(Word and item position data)
..............................
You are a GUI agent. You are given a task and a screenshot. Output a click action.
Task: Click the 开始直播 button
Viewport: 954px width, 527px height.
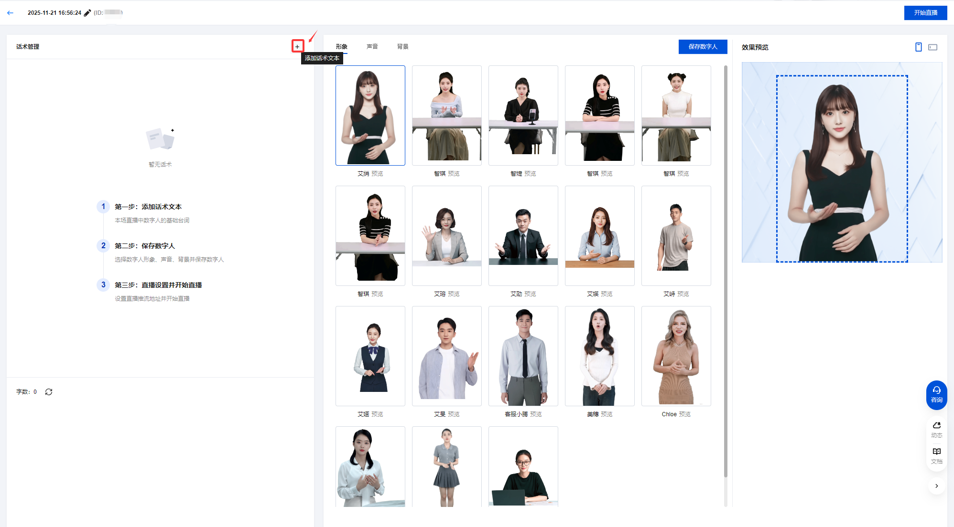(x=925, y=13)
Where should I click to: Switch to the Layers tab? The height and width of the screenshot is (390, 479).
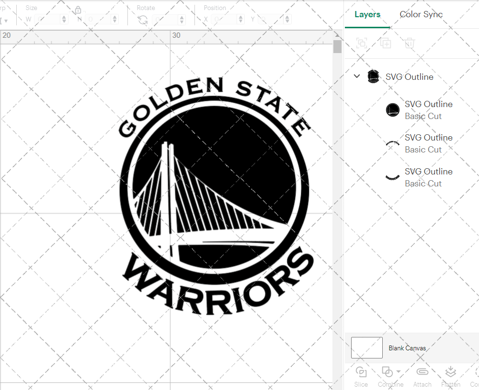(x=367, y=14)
..............................
- Written task -
Which lines in the material above contain the string "height"? Copy each of them out in full.

- Finished exercise -
Viewport: 954px width, 527px height.
Where should I click to: Switch to the Layers tab? The height and width of the screenshot is (390, 479).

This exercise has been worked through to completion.